Thirty seven mycobacterial isolates were cultured from 61 samples collected from organs showing lesions compatible with bovine tuberculosis (Table 1). MTC was detected in 20 of the samples; 15 isolates originated from tuberculous lesions (carcase and lung) and five from localised lymph node lesions.

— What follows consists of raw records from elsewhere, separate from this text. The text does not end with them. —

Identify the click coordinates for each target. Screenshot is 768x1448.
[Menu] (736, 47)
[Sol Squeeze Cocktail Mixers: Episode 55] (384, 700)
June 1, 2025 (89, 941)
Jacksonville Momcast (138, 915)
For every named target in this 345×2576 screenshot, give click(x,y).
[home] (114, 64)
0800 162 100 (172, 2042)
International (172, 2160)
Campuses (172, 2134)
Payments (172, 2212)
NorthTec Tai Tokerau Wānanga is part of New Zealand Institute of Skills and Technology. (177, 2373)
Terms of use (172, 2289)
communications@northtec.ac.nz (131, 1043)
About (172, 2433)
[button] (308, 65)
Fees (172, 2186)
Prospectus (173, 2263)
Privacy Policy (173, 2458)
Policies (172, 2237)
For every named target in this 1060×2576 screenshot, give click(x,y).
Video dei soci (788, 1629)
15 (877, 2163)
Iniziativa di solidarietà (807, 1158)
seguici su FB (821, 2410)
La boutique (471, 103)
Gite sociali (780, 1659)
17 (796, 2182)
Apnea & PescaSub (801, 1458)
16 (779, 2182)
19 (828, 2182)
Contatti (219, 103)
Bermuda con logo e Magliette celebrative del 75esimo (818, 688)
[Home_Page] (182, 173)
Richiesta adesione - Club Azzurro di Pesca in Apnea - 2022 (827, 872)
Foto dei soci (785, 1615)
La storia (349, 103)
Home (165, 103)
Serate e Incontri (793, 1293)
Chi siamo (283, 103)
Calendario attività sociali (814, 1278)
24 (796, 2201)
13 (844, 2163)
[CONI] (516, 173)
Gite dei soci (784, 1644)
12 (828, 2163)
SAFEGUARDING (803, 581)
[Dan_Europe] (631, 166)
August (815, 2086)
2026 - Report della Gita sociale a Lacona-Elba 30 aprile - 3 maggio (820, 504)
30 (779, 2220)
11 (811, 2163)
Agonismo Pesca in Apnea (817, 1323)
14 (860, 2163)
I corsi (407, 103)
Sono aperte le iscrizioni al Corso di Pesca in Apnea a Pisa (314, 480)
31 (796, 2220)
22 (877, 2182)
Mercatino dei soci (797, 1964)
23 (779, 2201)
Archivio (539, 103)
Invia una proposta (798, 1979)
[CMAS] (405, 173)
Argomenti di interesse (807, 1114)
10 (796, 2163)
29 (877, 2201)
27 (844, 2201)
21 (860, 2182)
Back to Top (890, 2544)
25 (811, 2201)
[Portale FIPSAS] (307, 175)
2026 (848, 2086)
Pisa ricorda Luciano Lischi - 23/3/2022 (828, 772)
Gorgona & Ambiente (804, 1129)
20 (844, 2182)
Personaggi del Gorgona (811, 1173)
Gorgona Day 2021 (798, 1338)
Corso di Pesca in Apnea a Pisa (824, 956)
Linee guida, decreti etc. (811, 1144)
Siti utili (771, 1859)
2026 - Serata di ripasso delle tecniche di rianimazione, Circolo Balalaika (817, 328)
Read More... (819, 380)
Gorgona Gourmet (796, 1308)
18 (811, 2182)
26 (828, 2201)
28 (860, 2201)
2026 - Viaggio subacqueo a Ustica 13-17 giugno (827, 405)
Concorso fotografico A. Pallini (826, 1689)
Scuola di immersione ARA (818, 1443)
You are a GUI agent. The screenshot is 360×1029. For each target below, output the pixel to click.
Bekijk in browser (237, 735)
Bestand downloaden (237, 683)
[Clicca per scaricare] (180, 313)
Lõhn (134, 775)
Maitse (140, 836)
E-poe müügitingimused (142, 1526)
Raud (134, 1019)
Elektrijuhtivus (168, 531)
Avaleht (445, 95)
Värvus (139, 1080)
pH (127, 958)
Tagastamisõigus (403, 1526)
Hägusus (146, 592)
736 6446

Due to the contamination of subcultures, only fifteen M. bovis isolates from this study and four additional M. bovis isolates collected from a parallel field study in cattle in the same areas were examined by spoligotyping, ten distinct spoligo patterns were identified. They were grouped into three clusters of >95% similarity (Figure 1). All isolates lacked spacers 3, 9, 16 and 39–43 as most M. bovis isolates do and they also lacked spacers 6 and 7. In addition, members of the first cluster (B-1, B-2, B-3, B-4 and B-5) lacked spacers 1 and 36. They showed slight variations, as B-1 lacked spacer 4, B-2 and B-3 lacked spacer 15 and B4 lacked spacer 32. All members of the second cluster lacked spacers 4 and 5, all except one (B-19) lacked spacer 15 and B-6 lacked spacer 10. The nine members of the third cluster lacked spacers 4, 5 and 18–22. In addition B-7, B-8, B-9, B-10, B-11, B-12 and B-13 lacked spacers 15, while B-7 also lacked spacers 13 and 14. The samples were too few to establish any association between the spoligotypes and nature of the lesions they were isolated from.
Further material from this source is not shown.